▸ **MATERIAL FOR THIS TASK**
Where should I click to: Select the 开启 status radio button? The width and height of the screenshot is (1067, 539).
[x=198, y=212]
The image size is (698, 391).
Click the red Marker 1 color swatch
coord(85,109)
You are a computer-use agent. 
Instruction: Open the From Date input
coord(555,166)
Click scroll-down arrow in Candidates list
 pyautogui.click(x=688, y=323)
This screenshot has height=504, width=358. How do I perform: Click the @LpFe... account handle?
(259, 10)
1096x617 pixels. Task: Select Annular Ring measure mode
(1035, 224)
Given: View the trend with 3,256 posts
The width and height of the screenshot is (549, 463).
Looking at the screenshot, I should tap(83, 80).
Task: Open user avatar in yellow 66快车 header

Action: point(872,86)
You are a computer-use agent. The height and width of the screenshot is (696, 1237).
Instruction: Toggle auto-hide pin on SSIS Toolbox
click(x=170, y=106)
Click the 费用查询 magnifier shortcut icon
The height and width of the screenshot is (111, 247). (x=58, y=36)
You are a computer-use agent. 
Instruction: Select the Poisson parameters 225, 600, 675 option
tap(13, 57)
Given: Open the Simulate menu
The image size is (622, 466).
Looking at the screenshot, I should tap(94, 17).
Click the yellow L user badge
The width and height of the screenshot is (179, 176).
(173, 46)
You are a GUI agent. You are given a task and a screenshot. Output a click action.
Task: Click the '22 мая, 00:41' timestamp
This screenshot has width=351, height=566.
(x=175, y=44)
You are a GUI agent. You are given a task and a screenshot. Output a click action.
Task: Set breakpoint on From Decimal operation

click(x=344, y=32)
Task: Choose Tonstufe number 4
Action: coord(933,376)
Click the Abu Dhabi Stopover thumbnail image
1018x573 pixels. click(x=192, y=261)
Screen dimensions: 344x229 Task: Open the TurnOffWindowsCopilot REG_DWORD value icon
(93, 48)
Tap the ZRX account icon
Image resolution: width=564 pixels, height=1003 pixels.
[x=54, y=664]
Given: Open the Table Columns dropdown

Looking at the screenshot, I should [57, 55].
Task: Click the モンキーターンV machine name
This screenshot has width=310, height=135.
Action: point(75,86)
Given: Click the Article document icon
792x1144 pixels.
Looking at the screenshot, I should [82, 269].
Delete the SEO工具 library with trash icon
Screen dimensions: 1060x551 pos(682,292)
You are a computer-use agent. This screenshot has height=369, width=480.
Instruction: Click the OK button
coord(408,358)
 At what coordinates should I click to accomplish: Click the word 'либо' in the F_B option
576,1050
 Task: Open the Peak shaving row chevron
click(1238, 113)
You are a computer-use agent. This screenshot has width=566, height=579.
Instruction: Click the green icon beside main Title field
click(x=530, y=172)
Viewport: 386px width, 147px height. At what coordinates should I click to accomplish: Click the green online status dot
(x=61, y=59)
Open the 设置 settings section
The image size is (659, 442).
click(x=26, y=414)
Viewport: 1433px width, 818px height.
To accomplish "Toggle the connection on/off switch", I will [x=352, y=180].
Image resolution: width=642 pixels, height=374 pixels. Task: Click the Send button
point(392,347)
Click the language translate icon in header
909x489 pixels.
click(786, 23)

▸ **PROMPT**
Please pull out, word for word, every line from the one containing "has height=369, width=480." through the last line of the entries, both ends included.

▸ **FULL OUTPUT**
You are a computer-use agent. This screenshot has height=369, width=480.
Instruction: Click the OK button
coord(408,358)
 At what coordinates should I click to accomplish: Click the word 'либо' in the F_B option
576,1050
 Task: Open the Peak shaving row chevron
click(1238, 113)
You are a computer-use agent. This screenshot has width=566, height=579.
Instruction: Click the green icon beside main Title field
click(x=530, y=172)
Viewport: 386px width, 147px height. At what coordinates should I click to accomplish: Click the green online status dot
(x=61, y=59)
Open the 设置 settings section
The image size is (659, 442).
click(x=26, y=414)
Viewport: 1433px width, 818px height.
To accomplish "Toggle the connection on/off switch", I will [x=352, y=180].
Image resolution: width=642 pixels, height=374 pixels. Task: Click the Send button
point(392,347)
Click the language translate icon in header
909x489 pixels.
click(786, 23)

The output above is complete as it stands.